My husband is a friendly type. He embraces people, literally. He will throw his arms around someone he has only just met. If he was a Labrador, he would be licking everyone. My husband fell in love with the Lower East Side on our first day there. I wasn’t surprised by how much he loved the neighborhood. He feels at home in most places. And falls in love easily. With places, I have to add. Not with other women.
What really shocked me was how much I loved the neighborhood. Except for the day I met my husband, I have never instantly fallen head over heels in love. And here I was in love with the Lower East Side. Wildly in love.
The Lower East Side, particularly the lower end of the Lower East side, is one of the last mostly undiscovered areas of Manhattan. I am stunned at how many seasoned New Yorkers know nothing about this part of Manhattan. New Yorkers who pride themselves on knowing everything about this city, and are intrepid explorers of new restaurants, new art galleries and new areas, look bewildered when I talk about how much I love the Lower East Side.
New York City is the most populous city in the US and the most culturally diverse. We have Irish, Italian, German, Russian, Jewish, Puerto Rican and Chinese people. We have the largest African American community in the country and the largest Asian Indian population in the western hemisphere. We have the biggest Asian population in America and people from the Dominican Republic, Jamaica, Guyana, Mexico, Ecuador, Haiti, Trinidad and Tobago, Colombia and El Salvador. The city is one of the most culturally diverse cities in the world. And that is part of what makes New York so special.

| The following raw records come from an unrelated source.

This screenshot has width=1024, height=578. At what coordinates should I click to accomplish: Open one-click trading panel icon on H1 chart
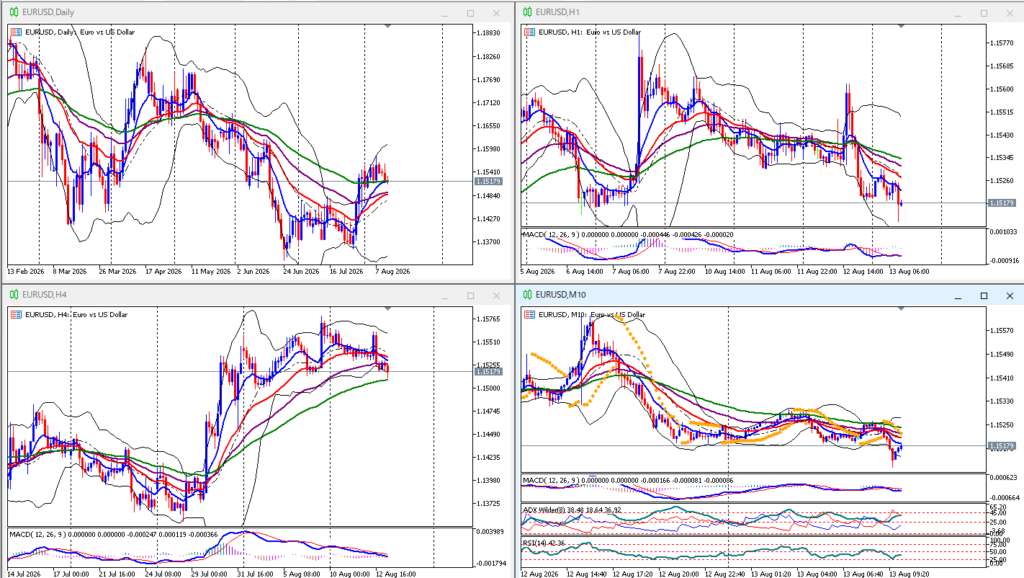530,32
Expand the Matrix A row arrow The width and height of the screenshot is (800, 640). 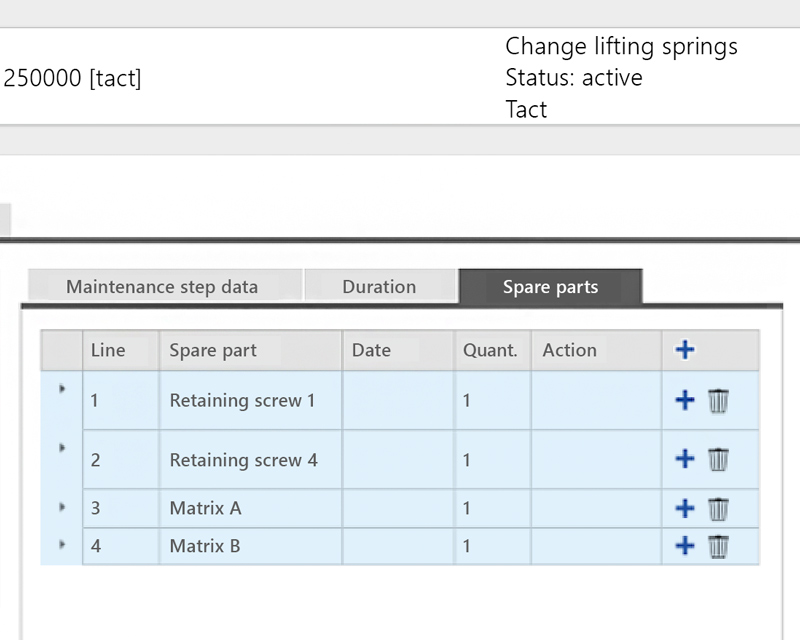click(x=62, y=507)
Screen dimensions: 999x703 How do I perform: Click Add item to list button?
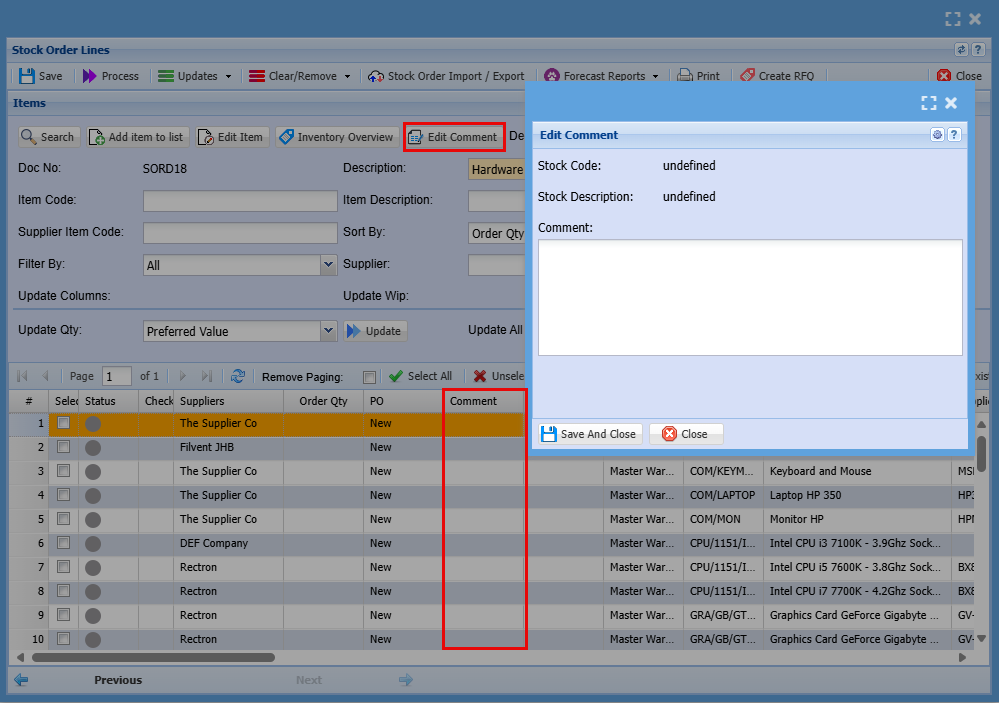tap(136, 137)
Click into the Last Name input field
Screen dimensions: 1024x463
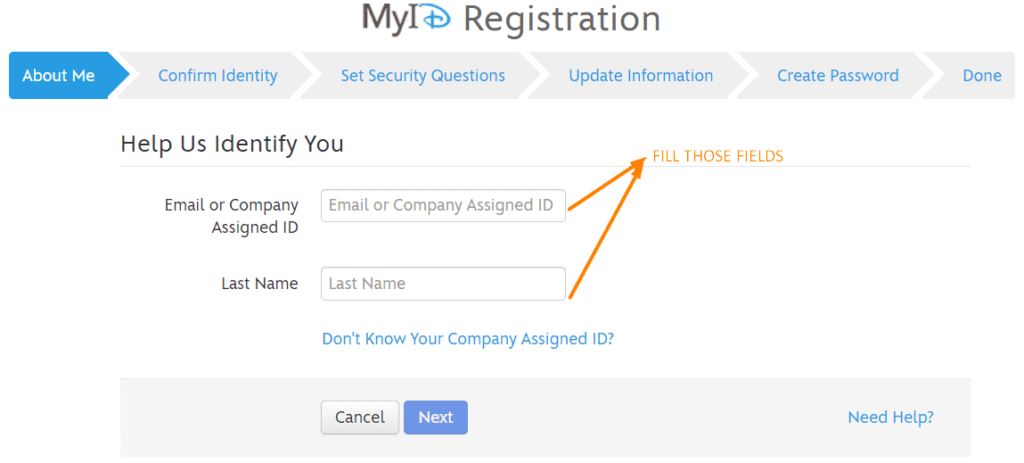click(443, 283)
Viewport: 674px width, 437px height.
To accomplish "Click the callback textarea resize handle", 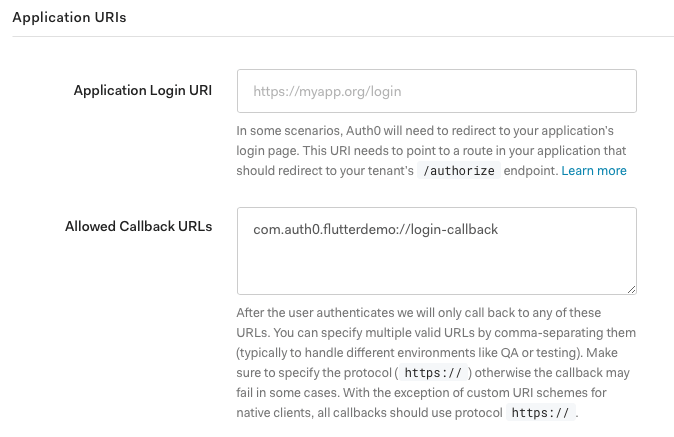I will (x=631, y=288).
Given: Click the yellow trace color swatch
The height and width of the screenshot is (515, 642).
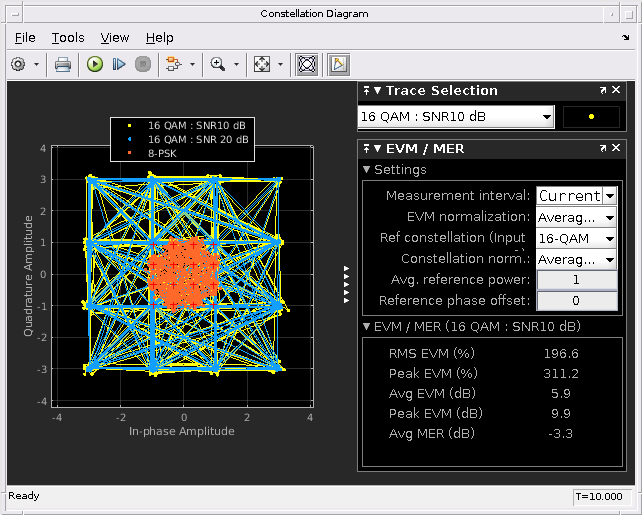Looking at the screenshot, I should [591, 117].
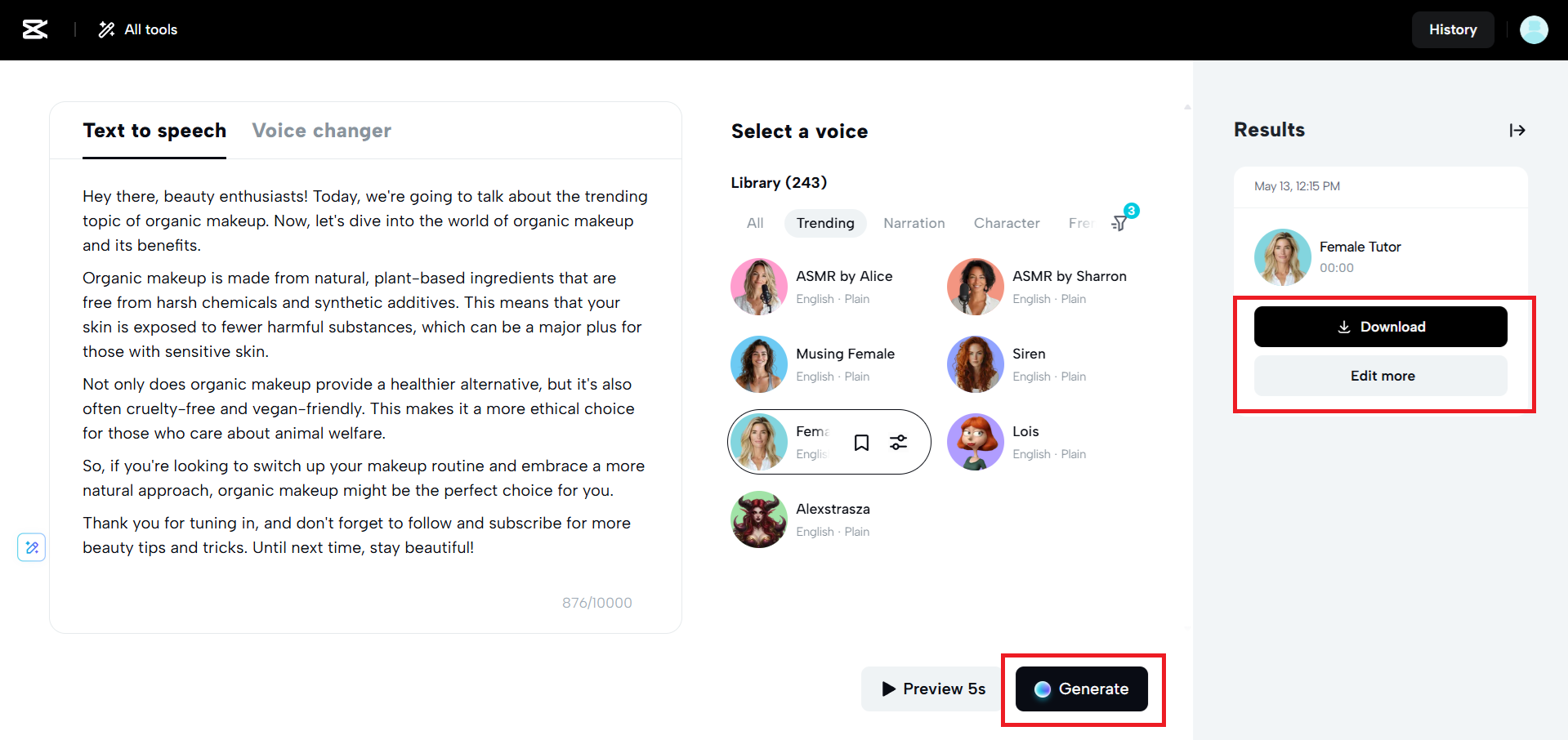Click the CapCut logo icon
Screen dimensions: 1568x740
[x=34, y=29]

We all mix with each other in many parts of our daily lives, but we, on the whole, lack this diversity when it comes to where we live. This is not true on the Lower East Side. The Lower East side is multi-cultural. It is also multi-generational and socio-economically diverse. The diversity is evident on the streets. We have people from all walks of life. We have poor people, rich people, old people and young people. We come in many colors and in all shapes and sizes. We pray to different Gods or no God at all.
No-one rushes, people laugh in the street, walk at a normal pace and talk to each other. It all feels so normal. Yet it is never boring. The area has a vibrancy, a vitality, a quirkiness, a sense of calm and comparatively little traffic.

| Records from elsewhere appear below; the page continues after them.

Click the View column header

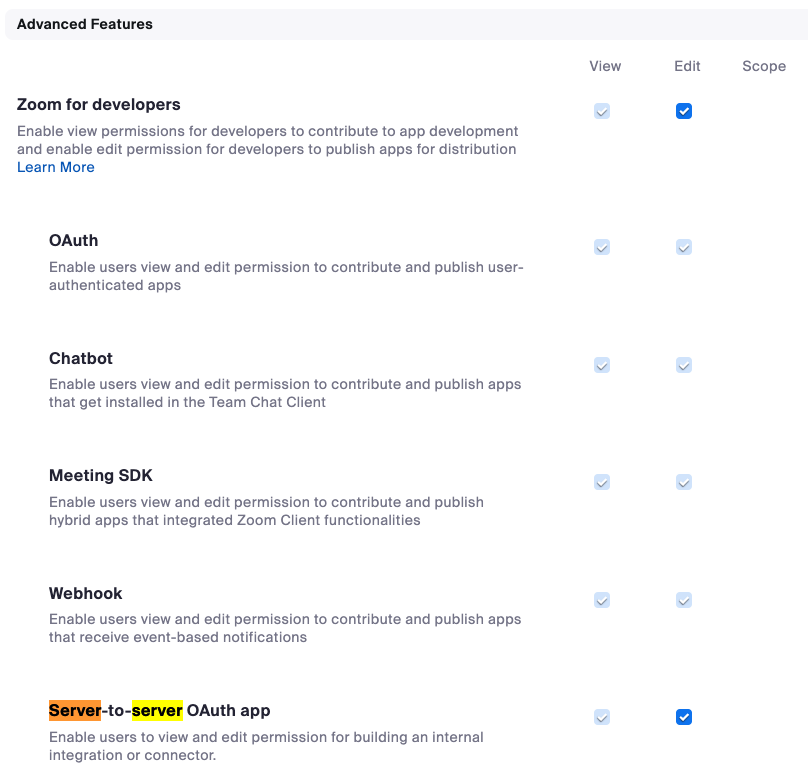coord(605,66)
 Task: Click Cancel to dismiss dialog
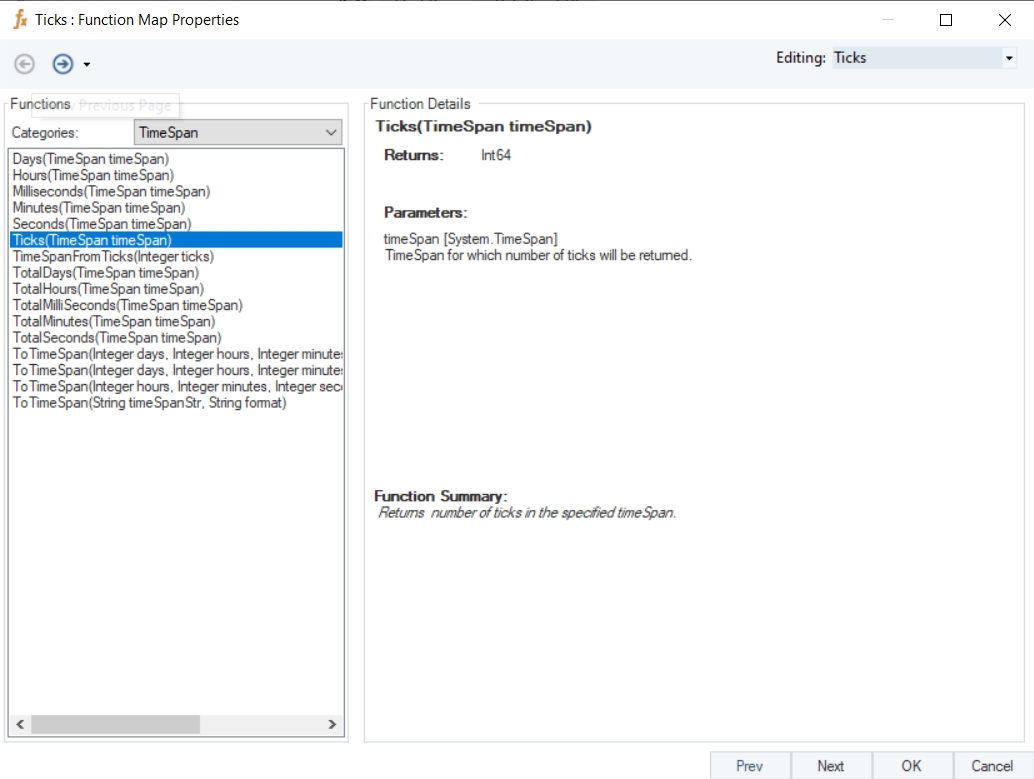[992, 766]
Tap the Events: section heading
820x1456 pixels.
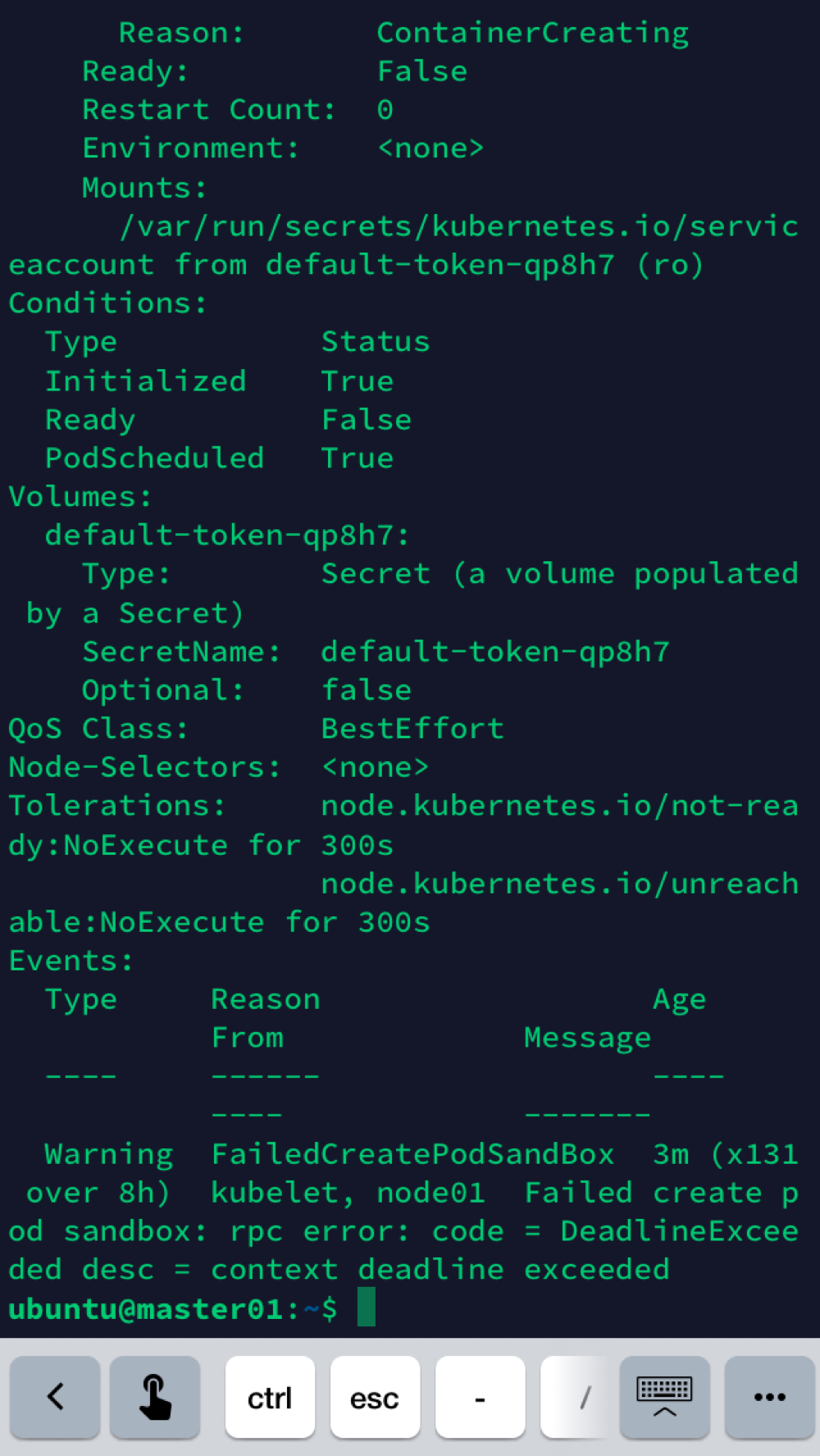pyautogui.click(x=71, y=961)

I love the edgy look of some of the streets. The graffiti, the food stalls, the un-renovated and unvarnished old buildings, stores and warehouses. The edginess goes along with an anti-establishment air. You can see the edginess in the hipsters who live in the area and in the signs. The sign on the door of Cheeky Sandwiches, on Orchard Street reads: “Hours: Kinda Early to Kinda Late (for now)”.
That sort of edginess contains possibilities. Possibilities of change. Signs of change are evident every day. A new art gallery seems to open every week. There are so many art galleries. Many of them are housed in unorthodox spaces. Rawson Projects and Regina Rex on Madison Street are in the basement of a tenement house with its signature exterior fire escape and slightly run down facade. Ramiken Crucible is at the end of an alleyway behind a liquor shop, on Grand Street.
Endless Editions, on Henry Street, which has an eclectic and interesting range of projects, publishes art books, conducts online workshops and exhibits art. Their exhibition space is in a basement with doors that lift up and open directly on to the sidewalk. The entrance is down a rusted, perilous -looking spiral staircase. It is the staircase of my nightmares. I can’t even look down it without getting vertigo. Luckily, not everyone feels that way. The gallery seems to get a lot of visitors.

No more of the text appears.